#### QUOTED PASSAGE ####
Both Ms. Gagné and Ms. Rubertucci agree that they can open up a committee if students have concerns. There was a committee before Covid-19, but it had shut down while classes were online. If the committee were to reopen, they would be able to discuss with the cafeteria provider if any issues were to arise. Ms. Gagné also states that in regards to a lack of vegan, kosher and halal options, students should understand that in a large population of 2000, not everyone’s needs can be met. The food provided in the cafeteria is provided for the majority. Nevertheless, if there are major issues, the committee can be reopened.

Marianopolis Compared To Other Cegeps

Following the interviews we did at school, we talked to two students at Champlain College to make an inter-collegial comparison of cafeteria prices. Marianopolis is a school with a small student body, so a comparison would only be fair if we were to compare it to a Cegep of a similar population size. Since Marianopolis has an approximate population of 2000 students, we decided to speak to students from Champlain. We spoke to Emma Roberge, the VP Internal of the Champlain Students Association at the Lennoxville Campus and to Maelys, the VP of Academic Affairs at the Saint-Lambert campus. Champlain College shares one of its campuses with Bishop’s College, so there are some eating places situated on Bishop’s campus that Champlain students can enjoy.
####
▸ WHAT IS EXPECTED: Reproduce the cafeteria passage above word for word, from start to finish.
#### GIVEN ENTRIES ####
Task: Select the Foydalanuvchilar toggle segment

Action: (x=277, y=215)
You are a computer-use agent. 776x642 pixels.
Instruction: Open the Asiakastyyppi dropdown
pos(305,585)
####
▸ EXERCISE ANSWER:
Both Ms. Gagné and Ms. Rubertucci agree that they can open up a committee if students have concerns. There was a committee before Covid-19, but it had shut down while classes were online. If the committee were to reopen, they would be able to discuss with the cafeteria provider if any issues were to arise. Ms. Gagné also states that in regards to a lack of vegan, kosher and halal options, students should understand that in a large population of 2000, not everyone’s needs can be met. The food provided in the cafeteria is provided for the majority. Nevertheless, if there are major issues, the committee can be reopened.

Marianopolis Compared To Other Cegeps

Following the interviews we did at school, we talked to two students at Champlain College to make an inter-collegial comparison of cafeteria prices. Marianopolis is a school with a small student body, so a comparison would only be fair if we were to compare it to a Cegep of a similar population size. Since Marianopolis has an approximate population of 2000 students, we decided to speak to students from Champlain. We spoke to Emma Roberge, the VP Internal of the Champlain Students Association at the Lennoxville Campus and to Maelys, the VP of Academic Affairs at the Saint-Lambert campus. Champlain College shares one of its campuses with Bishop’s College, so there are some eating places situated on Bishop’s campus that Champlain students can enjoy.